I had the privilege of meeting General Colin Powell on several occasions, but we were not close associates during my army career. I was just one among hundreds of Army officers who were fortunate to cross his path on occasion. Each intersection was, however, an experience that left me smiling and impressed. If I had to sum up General Powell in one word, it would be “impressive” — he was always impressive.

I first met him when he was already a lieutenant general and the National Security Advisor to President Ronald Reagan. I was a young army major serving as a military assistant to the Secretary of the Army, and Powell had come to the Pentagon for a meeting. Like everyone in the Army, I was aware of Powell, and having scheduled the meeting with the secretary, met him when he arrived. Having himself once held a similar (if bigger) role for Defense Secretary Caspar Weinberger, Powell greeted me warmly, strolled into my small office cubicle, and offered some light but useful advice about handling such a position and dealing with senior officials — like him. He did not need to invest any time with a young officer, but he did. Soldiers in specific and younger people in general were always important to him.
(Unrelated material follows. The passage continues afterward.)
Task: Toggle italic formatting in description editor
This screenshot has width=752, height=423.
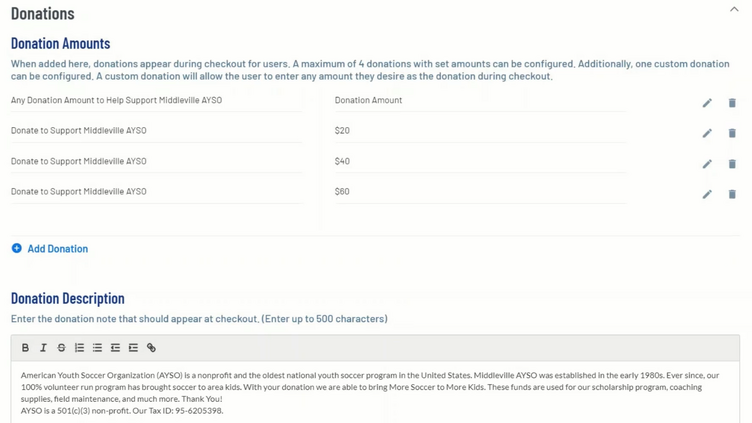Action: (43, 348)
A couple of years later, after he had become Chairman of the Joint Chiefs of Staff (the JCS), I found myself on his staff and working on two projects of national significance, experiences that gave me the chance to see the insightful way in which he addressed a problem, probed its numerous dimensions, and always found and focused on the key element — something not always apparent to the rest of us.

Afterwards I left to command an artillery battalion in Europe, and it was among the units Powell surprisingly deployed to Operation Desert Storm, a very successful military deployment conducted under Powell’s careful supervision if not command — the JCS chairman does not command anything, as current chairman General Mark Milley has recently reminded us. I never saw Powell during Desert Storm, but along with a few others returning from the operation met with him a year afterwards.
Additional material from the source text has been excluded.